Aus ihren Verstecken wurden die Beiden in ein jüdisches Kinderheim gebracht. Siegfried Loewe erzählt, dass die Menschen sie dort sehr gut behandelt haben uns es oft auch ein Gefühl von Mitleid gab. Auch die belgische Königin ist das Kinderheim einmal besuchen gekommen und weil die beiden Geschwister so, wie er sagt, „hübsch“ aussahen durften sie etwas vor der Königin vortragen bzw. ihr etwas schenken. Er sagte also ein Gedicht auf und Rebecca zeichnete ihr etwas. Nach einigen Wochen bekamen die beiden ein Paket von der Königin mit einer Puppe für Rebecca und einem Kran für Siegfried. Eine unfassbare Ehrung und für Herr Loewe sehr  besonders. Nach all der schönen Zeit im Kinderheim, kam jedoch für ihn das nächste Kapitel. Denn er und seine Schwester wurden als Pflegekinder aufgenommen.

Pflegekinder bis hin zu Adoptivkindern

Und zwar von Alfred und Hedwig Loewe aus Österreich. Die beiden überlebten den Krieg in Belgien und sehnten sich danach nach einem Kind. Am Anfang waren sie nur an Siegfried „interessiert“ aber als das Kinderheim sagt, sie würden die Geschwister nicht trennen, entschieden sie auch Rebecca als Pflegekind zu nehmen. Eine Zeit lang lebten die vier also zusammen in Belgien, doch als ein wenig Zeit vergangen war entschied sich das Ehepaar die beiden zu adoptieren und mit ihnen nach Wien zu ziehen. Das war ein sehr großer Schritt und vor allem für die beiden Geschwister überfordernd, denn auf einmal waren sie in einem ganz anderen Land, mit einer anderen Sprache. Herr Loewe erzählte uns, dass sie dort in einer großen Wohnung wohnten und generell sehr wohlhabend waren. Auch einen Hund bekamen sie dann und nach einiger Zeit hatten sie sich schon gut eingelebt.

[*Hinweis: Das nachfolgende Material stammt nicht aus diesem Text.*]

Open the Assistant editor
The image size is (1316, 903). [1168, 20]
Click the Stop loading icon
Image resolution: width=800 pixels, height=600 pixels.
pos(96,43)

Doch leider war Wien auch der erste Ort wo Siegfried Loewe das erste Mal Antisemitismus erfuhr, nämlich von seinem Klassenlehrer, der ihn unfair gegenüber den anderen behandelte. Die Zeit verging und als er mit der Schule fertig war, entschied er sich nach Paris zu gehen und zu studieren. Glücklicherweise erhielt er ein Stipendium, denn Siegfried war ein sehr schlauer Schüler. Um dieses Stipendium in Anspruch zu nehmen musste er einige Dokumente vorweisen und als er dies Hedwig sagte schickte sie alle Dokumente direkt nach Paris. 

Auf einmal neue Eltern

In Paris angekommen hatte er eine tolle Zeit. Er verliebte sich das erste Mal und mochte sein Leben sehr gerne. An einem Tag sagte ihm seine Universität sie würden ihm gerne seine Dokumente zurückgeben und als er sich diese abholte bemerkte er, dass er eigentlich adoptiert war. Sein Name war eigentlich Grossmann und ursprünglich waren seine Eltern aus Polen. Herr Loewe erzählte uns, dass es ihn erschütterte und er sich sehr betrogen fühlte. Was ihn aber am meisten traf war, dass er nicht wusste, dass er einen Bruder hatte der auch überlebt hatte. Viele Fragen schossen ihm in den Kopf, doch er kannte die Antworten nicht. 

Sein Leben jetzt

Siegfried Loewe wohnt noch immer in Wien und erzählt Jugendlichen seine Geschichten. Er hat oft Kontakt zu Rebecca, welche jetzt in Israel wohnt und auch mit seinem Bruder Hari redet er ab und zu. Dieser wohnt noch immer in Deutschland, aber möchte bis heute nicht über seine Erfahrungen reden. Seine beiden Eltern starben in Ausschwitz und er sah sie nie wieder. Herr Loewe ist verheiratet und trotz der Lügen seiner Adoptiveltern entscheid er sich deren Namen bei zu behalten, denn er verdankt ihnen trotz allem einiges. Die Geschichte von Herrn Loewe war sehr bewegend und eine, die ich hoffentlich niemals vergessen werde.